INSTRUCTIONS FOR THE TASK:
Quote the records word for word, starting with the line containing "Given: Uncheck Manual coding for series A" and continuing through the end of the records. Leave the pictures out of your answer.

MATERIALS PROVIDED:
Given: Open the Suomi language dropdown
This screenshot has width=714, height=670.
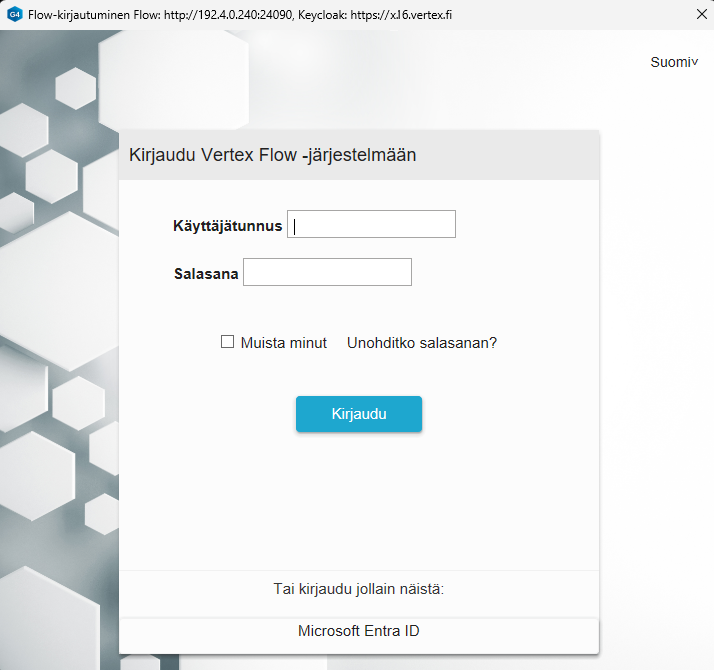Looking at the screenshot, I should [x=672, y=62].
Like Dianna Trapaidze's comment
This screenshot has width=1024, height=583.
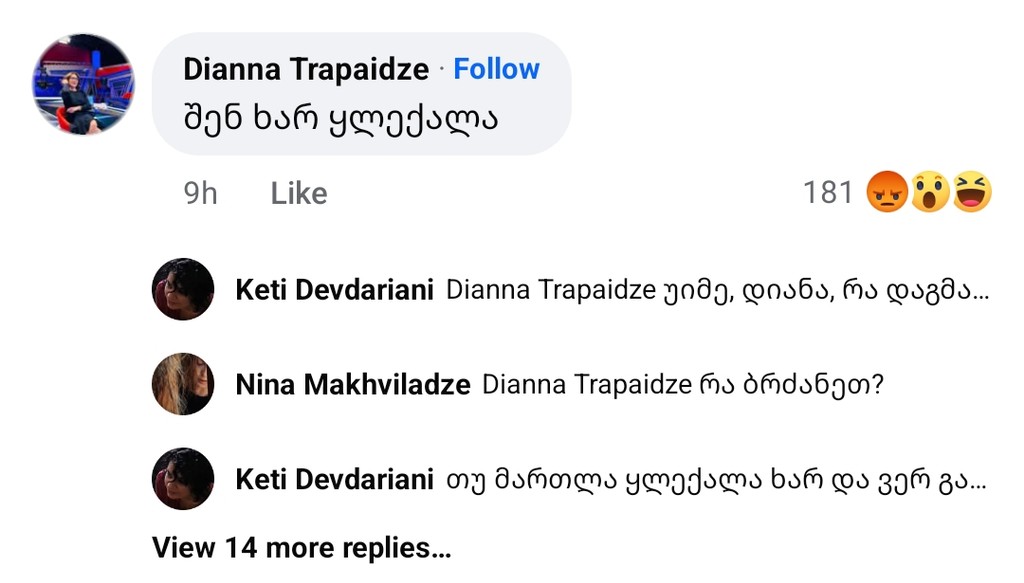pos(298,193)
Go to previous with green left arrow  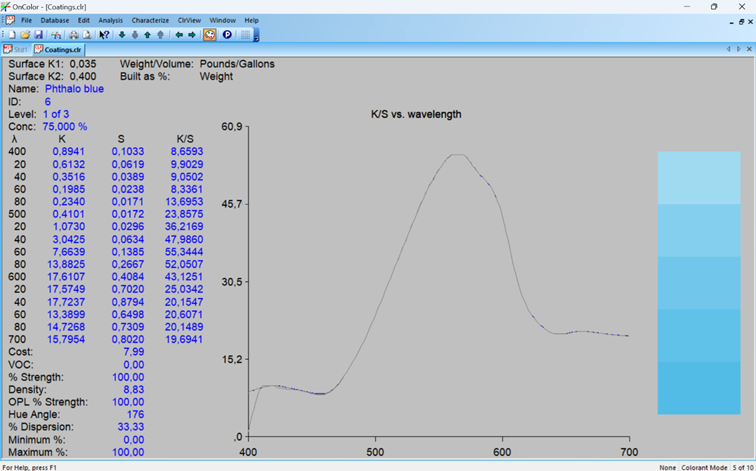(179, 34)
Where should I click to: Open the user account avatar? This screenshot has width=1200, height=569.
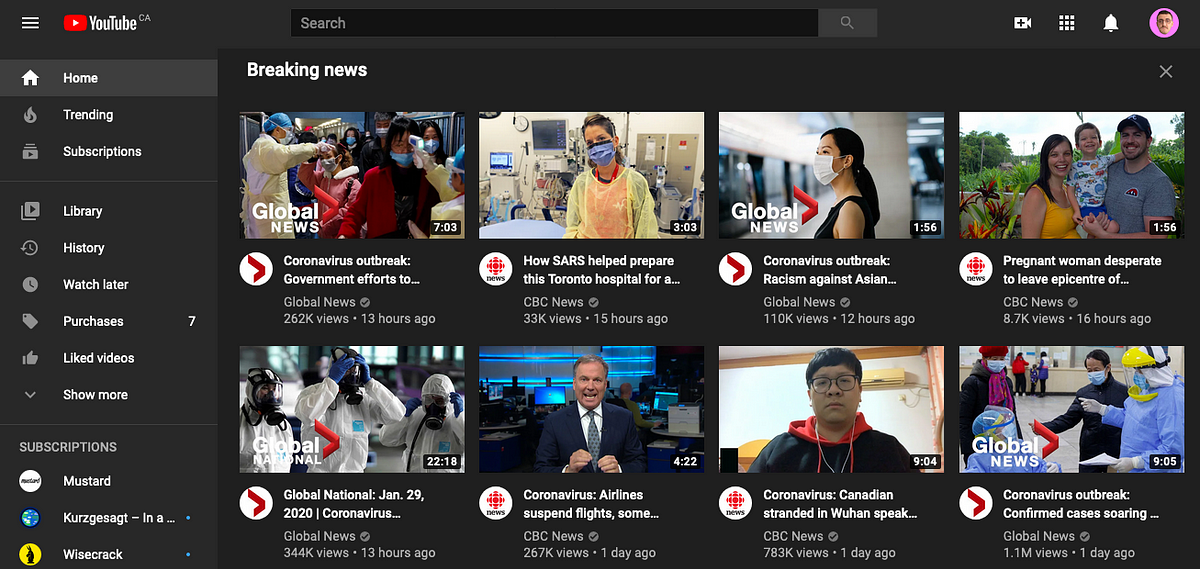click(x=1163, y=23)
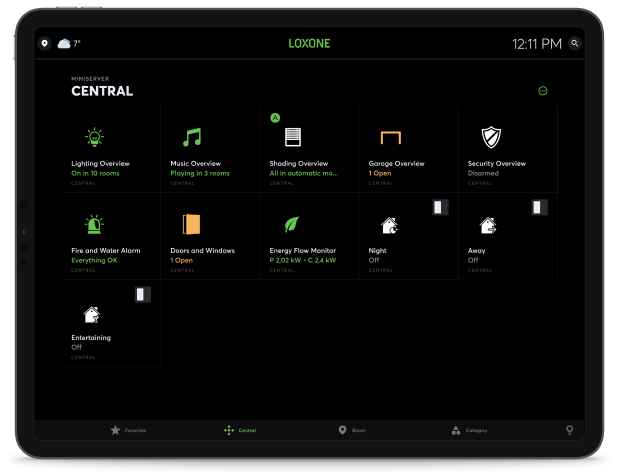Toggle the Entertaining mode switch
617x472 pixels.
coord(143,294)
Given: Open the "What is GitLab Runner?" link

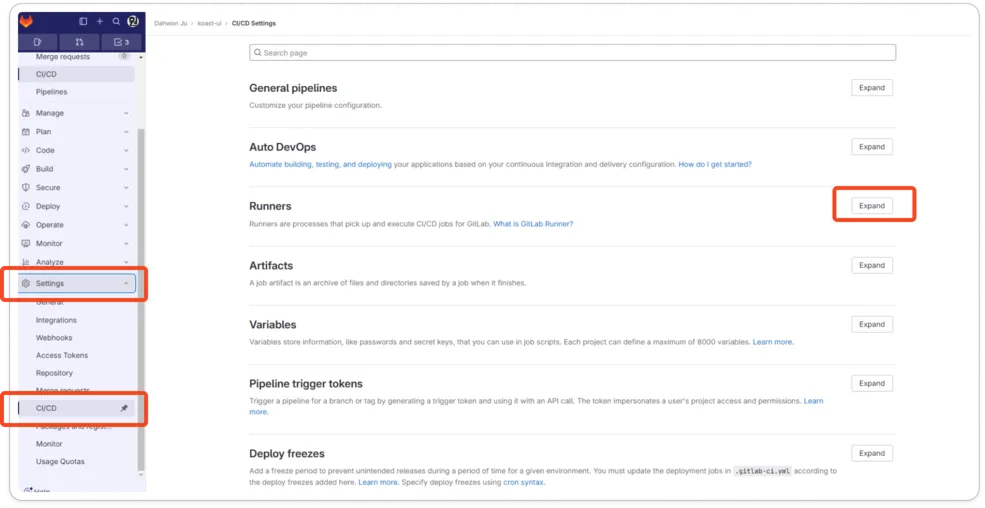Looking at the screenshot, I should pyautogui.click(x=533, y=224).
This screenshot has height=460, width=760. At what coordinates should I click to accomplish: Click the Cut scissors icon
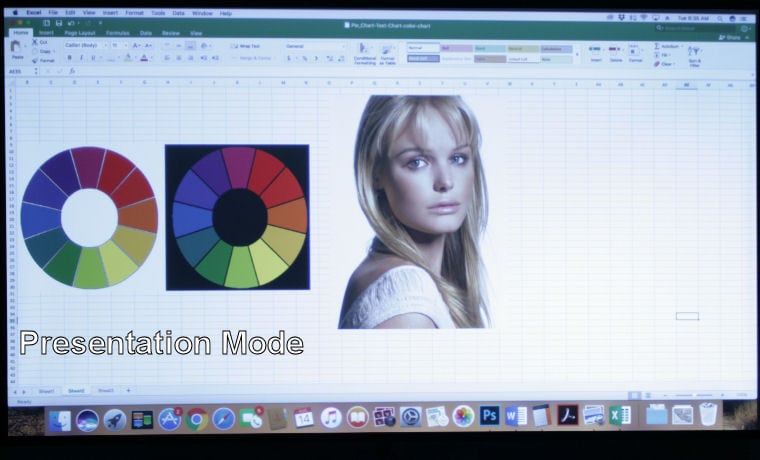[35, 43]
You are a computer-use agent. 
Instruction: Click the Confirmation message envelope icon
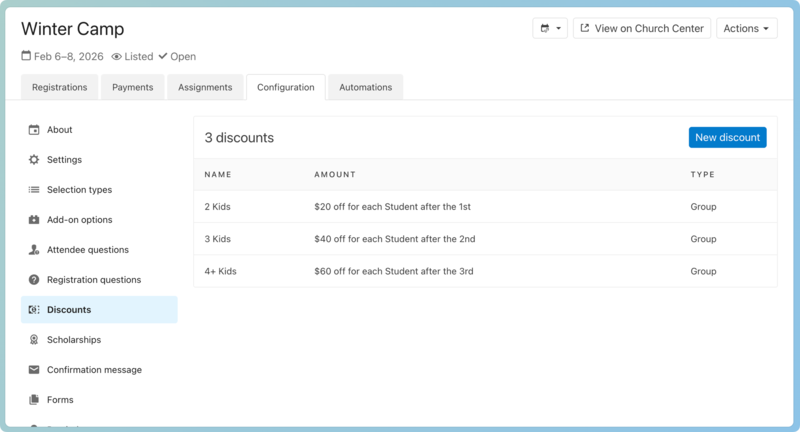[x=34, y=370]
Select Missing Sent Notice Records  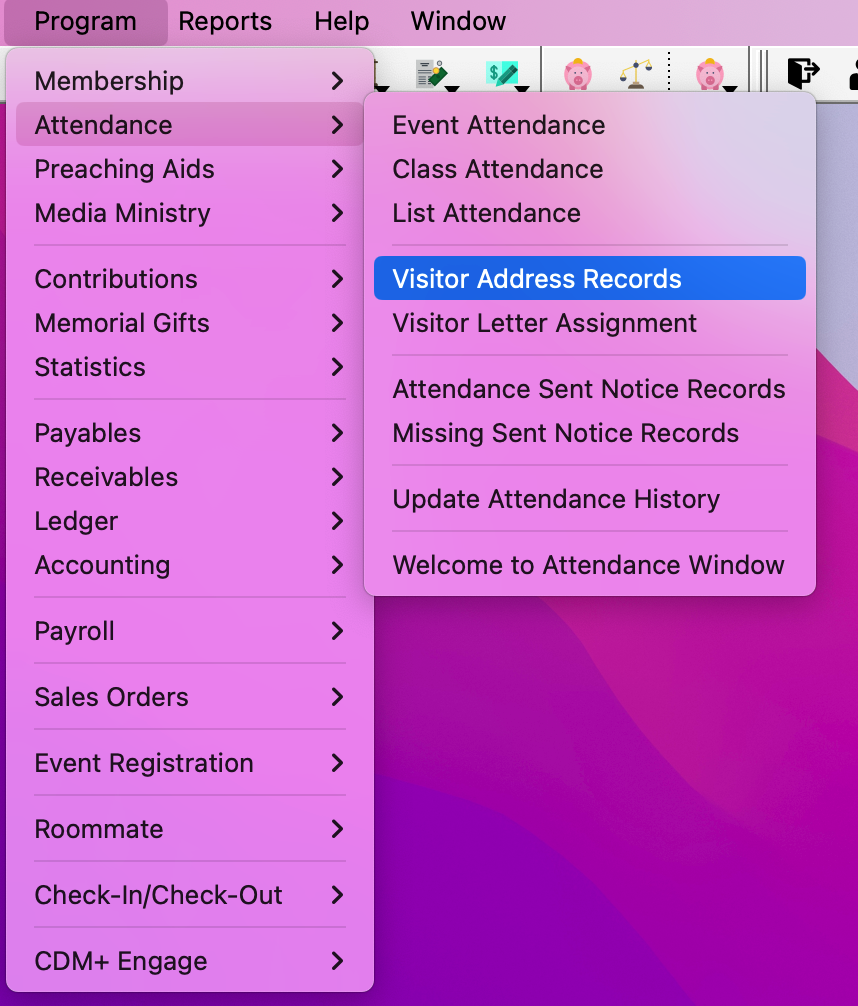click(x=566, y=433)
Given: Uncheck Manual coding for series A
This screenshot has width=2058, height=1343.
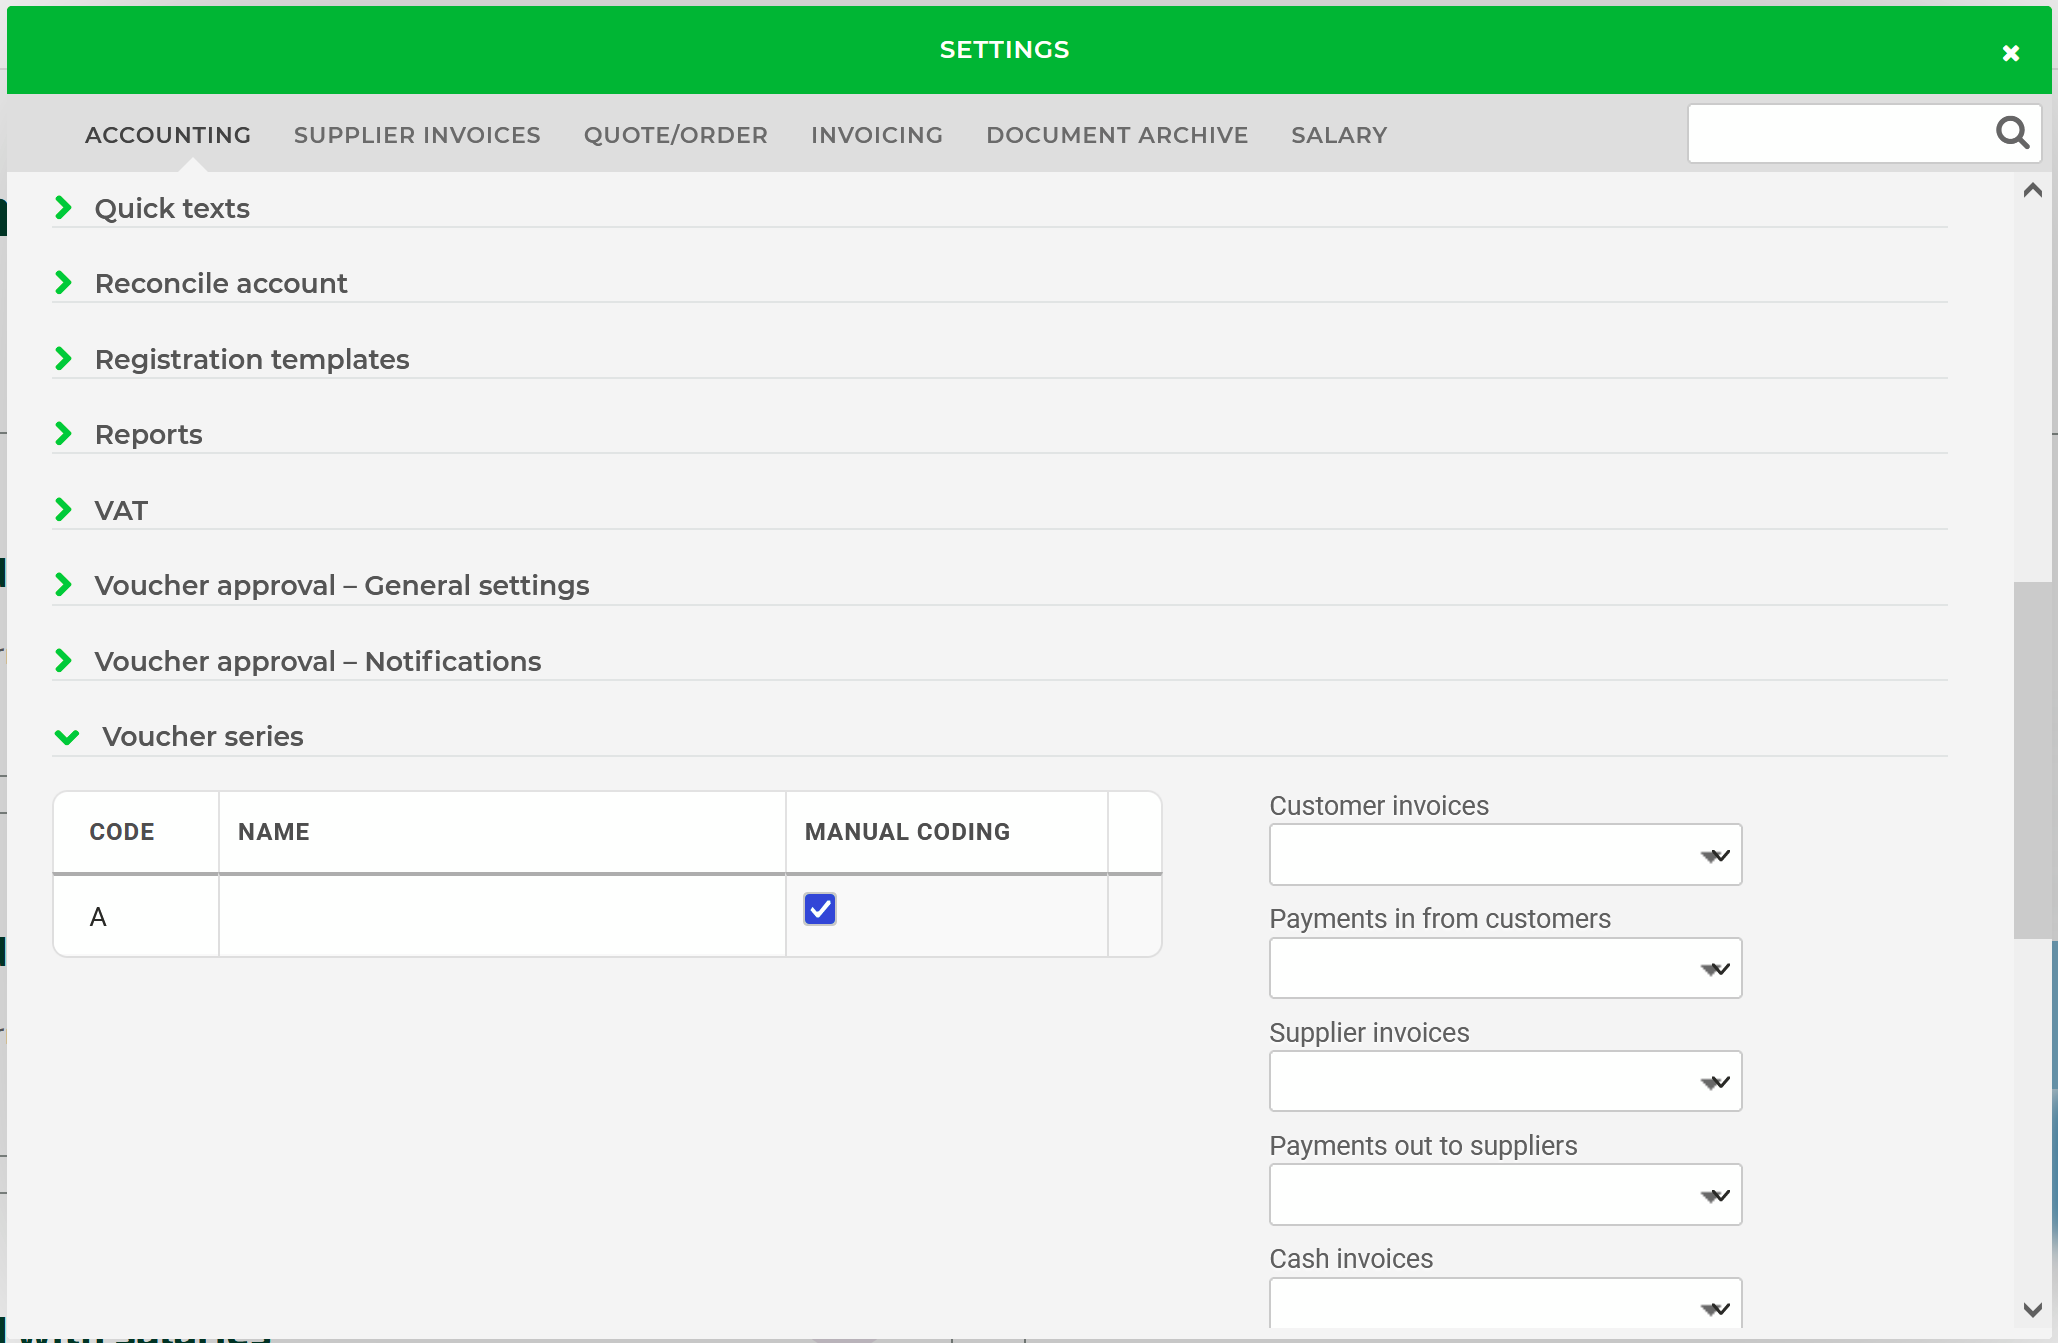Looking at the screenshot, I should point(819,909).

ANSWER BELOW:
Given: Uncheck Manual coding for series A
This screenshot has width=2058, height=1343.
Looking at the screenshot, I should point(819,909).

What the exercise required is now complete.